Can an SRE team prevent production incidents?
One of the strengths of a professional site reliability engineer is the ability to handle the growth of production load and traffic in-house. Monitoring and analyzing processes and logs with platforms such as the ELK Stack is part of the day-to-day workload, and the team should be able to identify problems as they occur, and even foresee risks to software stability. The power of this position—based on the skillset it requires—lies in developing solutions for these problems and risks. As Ciara, a software engineer in Google’s cloud storage SRE team, described it in a Life in Google post, “we solve cooler problems in cooler ways.”
Are we doing DevOps or are we doing SRE?
This question is usually asked by people trying to position themselves in the Operations world. According to many companies that implemented SRE in a slightly different way than Google, you don’t have to decide.

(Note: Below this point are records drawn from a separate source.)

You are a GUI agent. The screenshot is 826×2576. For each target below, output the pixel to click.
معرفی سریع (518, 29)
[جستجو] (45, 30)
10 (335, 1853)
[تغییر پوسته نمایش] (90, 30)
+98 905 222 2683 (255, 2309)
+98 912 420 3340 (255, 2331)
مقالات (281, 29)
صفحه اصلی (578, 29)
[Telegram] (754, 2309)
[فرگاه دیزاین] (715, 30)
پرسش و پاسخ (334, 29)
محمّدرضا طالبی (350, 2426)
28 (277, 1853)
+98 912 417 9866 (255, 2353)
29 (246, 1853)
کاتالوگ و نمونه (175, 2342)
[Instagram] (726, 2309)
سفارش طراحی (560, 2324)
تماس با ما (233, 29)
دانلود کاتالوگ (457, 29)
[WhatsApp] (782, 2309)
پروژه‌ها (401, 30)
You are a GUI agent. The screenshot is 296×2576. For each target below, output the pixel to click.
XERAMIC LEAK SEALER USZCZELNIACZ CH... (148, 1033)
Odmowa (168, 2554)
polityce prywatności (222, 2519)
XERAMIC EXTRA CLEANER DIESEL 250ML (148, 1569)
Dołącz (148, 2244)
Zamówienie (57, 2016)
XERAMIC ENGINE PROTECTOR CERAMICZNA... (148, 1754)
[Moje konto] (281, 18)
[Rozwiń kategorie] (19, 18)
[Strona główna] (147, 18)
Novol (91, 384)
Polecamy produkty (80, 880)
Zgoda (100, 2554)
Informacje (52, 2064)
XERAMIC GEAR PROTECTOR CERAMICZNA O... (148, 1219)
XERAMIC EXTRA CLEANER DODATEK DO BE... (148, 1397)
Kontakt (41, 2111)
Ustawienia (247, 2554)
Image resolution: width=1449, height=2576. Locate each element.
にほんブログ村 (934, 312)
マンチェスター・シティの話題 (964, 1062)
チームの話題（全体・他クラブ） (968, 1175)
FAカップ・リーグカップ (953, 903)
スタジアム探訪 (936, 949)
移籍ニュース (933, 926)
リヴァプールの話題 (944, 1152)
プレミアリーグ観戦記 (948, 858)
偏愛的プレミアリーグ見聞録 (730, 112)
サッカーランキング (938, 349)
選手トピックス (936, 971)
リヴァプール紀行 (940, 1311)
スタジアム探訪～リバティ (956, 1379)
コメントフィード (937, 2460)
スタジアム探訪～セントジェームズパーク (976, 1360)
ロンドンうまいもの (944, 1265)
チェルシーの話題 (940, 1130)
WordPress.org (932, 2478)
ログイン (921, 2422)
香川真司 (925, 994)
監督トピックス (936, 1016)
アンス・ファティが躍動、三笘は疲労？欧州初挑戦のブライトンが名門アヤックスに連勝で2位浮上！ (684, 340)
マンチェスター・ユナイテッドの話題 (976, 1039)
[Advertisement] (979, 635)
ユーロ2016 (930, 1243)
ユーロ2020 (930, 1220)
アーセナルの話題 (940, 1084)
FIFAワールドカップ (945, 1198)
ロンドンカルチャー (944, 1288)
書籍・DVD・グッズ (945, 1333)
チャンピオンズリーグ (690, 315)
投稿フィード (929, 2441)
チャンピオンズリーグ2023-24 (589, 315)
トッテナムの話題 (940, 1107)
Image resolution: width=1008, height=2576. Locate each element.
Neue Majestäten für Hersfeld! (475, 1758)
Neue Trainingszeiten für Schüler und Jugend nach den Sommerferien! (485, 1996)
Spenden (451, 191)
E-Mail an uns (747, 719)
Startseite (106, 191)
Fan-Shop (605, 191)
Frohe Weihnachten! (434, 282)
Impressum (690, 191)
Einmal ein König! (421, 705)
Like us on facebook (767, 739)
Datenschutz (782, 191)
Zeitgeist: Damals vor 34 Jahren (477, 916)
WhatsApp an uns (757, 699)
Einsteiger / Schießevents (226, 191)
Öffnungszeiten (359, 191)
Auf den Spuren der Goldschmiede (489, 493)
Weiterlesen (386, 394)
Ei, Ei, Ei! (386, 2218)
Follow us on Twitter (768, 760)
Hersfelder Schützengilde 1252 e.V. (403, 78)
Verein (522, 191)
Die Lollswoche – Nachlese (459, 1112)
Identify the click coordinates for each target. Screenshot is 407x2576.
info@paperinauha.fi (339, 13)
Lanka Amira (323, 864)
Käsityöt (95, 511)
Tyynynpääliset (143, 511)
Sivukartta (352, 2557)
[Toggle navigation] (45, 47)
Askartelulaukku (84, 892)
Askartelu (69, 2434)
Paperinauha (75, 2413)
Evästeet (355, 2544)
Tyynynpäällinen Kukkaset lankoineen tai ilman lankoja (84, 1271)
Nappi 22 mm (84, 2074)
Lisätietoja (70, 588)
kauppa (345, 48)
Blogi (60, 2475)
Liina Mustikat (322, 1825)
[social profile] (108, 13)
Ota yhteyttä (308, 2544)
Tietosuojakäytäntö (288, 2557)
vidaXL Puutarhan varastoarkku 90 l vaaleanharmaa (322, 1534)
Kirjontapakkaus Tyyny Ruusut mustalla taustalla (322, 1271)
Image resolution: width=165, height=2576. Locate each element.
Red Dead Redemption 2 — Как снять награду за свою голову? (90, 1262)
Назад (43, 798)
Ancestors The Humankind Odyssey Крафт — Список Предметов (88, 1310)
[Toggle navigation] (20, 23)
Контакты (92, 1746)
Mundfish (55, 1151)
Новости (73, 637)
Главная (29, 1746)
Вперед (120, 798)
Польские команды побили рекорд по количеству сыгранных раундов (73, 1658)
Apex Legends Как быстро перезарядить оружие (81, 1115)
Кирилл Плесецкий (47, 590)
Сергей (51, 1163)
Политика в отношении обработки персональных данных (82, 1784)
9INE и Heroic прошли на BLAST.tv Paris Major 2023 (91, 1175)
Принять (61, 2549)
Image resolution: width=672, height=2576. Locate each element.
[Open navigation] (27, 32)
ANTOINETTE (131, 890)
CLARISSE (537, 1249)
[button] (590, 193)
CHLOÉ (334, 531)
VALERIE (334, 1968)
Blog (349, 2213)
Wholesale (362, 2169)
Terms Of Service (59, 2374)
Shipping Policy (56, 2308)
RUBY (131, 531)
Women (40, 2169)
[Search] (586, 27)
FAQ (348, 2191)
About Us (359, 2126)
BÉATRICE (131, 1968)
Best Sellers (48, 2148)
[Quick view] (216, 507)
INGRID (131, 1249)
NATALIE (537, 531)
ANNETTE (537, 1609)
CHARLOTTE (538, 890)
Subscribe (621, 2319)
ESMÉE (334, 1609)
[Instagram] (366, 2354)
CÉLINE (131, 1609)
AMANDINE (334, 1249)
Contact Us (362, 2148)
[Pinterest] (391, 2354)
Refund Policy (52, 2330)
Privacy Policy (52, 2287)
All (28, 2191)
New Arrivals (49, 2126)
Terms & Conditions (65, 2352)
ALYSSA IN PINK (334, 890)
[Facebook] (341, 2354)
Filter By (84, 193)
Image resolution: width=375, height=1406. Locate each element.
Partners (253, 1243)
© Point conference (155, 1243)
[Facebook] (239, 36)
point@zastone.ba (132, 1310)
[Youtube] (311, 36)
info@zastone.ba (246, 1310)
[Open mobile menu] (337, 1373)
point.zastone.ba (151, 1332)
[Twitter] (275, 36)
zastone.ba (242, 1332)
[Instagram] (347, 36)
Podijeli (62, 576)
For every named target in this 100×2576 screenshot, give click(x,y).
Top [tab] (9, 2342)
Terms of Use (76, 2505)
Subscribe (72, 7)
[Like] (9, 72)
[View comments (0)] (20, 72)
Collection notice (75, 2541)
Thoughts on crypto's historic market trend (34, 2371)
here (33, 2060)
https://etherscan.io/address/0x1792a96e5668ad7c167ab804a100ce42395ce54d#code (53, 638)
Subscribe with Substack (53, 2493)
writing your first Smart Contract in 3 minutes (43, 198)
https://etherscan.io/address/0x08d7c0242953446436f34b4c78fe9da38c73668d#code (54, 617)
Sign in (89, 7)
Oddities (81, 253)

At Reddit, ops engineers work on reducing toil, improving deployment, and scaling processes, but they are referred to as “DevOps.”
So, is it Just a Question of Context?
In her blog, Charity Majors talks about SRE and DevOps being two different operational approaches that any organization can choose to work by, but insists on emphasizing that there is no “correct” approach. Although Google and Dropbox have decided on SRE, this does not mean the rest of the world should do so as well. What fits Google’s needs and organizational philosophy does not necessarily work for other orgs—at any scale. Moreover, Charity believes that DevOps, having grown and evolved within a broader variety of software organizations, is the more flexible, collaborative, and adaptable approach, and will work better for most software organizations at all stages of development.
On the other hand, SoundCloud senior engineer, Matthias Rampke issued a series of tweets on how SRE and DevOps were basically the same, with only one difference—high management support. Though in contradiction to her blog, Charity Majors lent weight to this opinion during an AskMeAnything event that revolved around DevOps and SRE. She shared a story about a friend who was hiring for a startup, which, as an experiment, posted the exact same job description twice, the only difference being that one listing was titled “DevOps engineer”, and the other “SRE.” At the time of relating the story, DevOps was winning by ten or twenty percent. However, all this means is that the job title is irrelevant, and naming an SRE team does not magically bestow qualities upon it. Rather than focusing on the title, organizations must focus on the work being done.
To summarize, we can quote Matt Simmons, a technologist with many insights into this topic, who says that “Not every infrastructure needs an SRE, but every infrastructure could use an administrator who acted more like one.